This issue has got nothing to do with the JPMML-Transpiler library. Moving it to the JPMML-SparkML project.

vruusmann commented 4 years ago

Exact duplicate of https://github.com/jpmml/pyspark2pmml/issues/26

The "expected scalar type, got array type" error is conceptually very close to the "expected scalar type, got vector type" error, which is documented in https://github.com/jpmml/jpmml-sparkml/issues/21, https://github.com/jpmml/jpmml-sparkml/issues/26 etc.

The resolution is still the same - you cannot use structured column types (such as maps, vectors etc) in your data frame. They need to be unpacked (aka flattened, exploded etc) to plain scalar column types. See the instructions in the linked issues.
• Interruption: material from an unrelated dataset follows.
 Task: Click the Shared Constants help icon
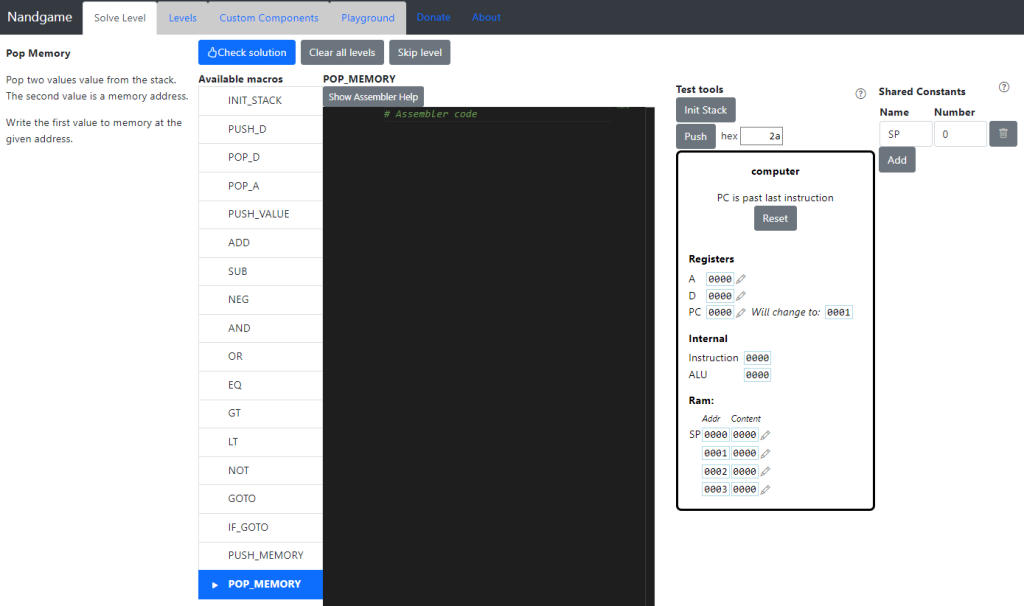pyautogui.click(x=1004, y=88)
when i use CountVectorizer in my pipeline model, which can not save as a jpmml model

The CountVectorizer transformation type is supported, but you need to apply to to a string column, not map/vector/array column.

marvinxu-free commented 4 years ago

use string indexer and one-hot stage will lead to spark program run very slow and even failed, while CountVectorizer with VectorAssembler is fastest and can not save with jpmml;

mleap support array type column, which means this is not an unresolvable problem, but the predict result is not same while load save model in local environment for mleap, maybe i miss something...
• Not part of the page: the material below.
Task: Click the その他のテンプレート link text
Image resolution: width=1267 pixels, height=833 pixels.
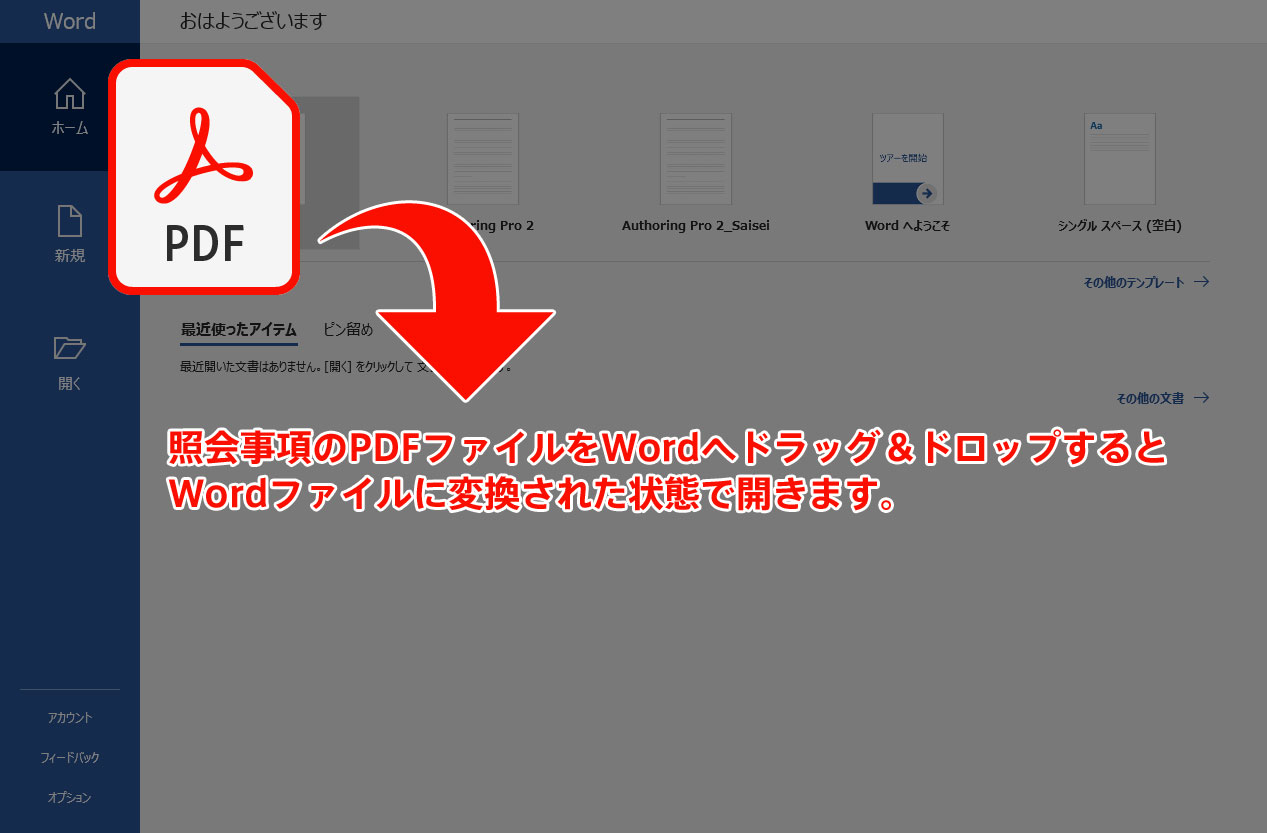Action: click(x=1133, y=282)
marvinxu-free commented 4 years ago

use string indexer and one-hot stage will lead to spark program run very slow and even failed, while CountVectorizer with VectorAssembler is fastest and can not save with jpmml;

mleap support array type column, which means this is not an unresolvable problem, but the predict result is not same while load save model in local environment for mleap, maybe i miss something...

mleap has a bug, do not use min_max scaler can resolve this problem , thus I suggest any one see this problem to using mleap in your service.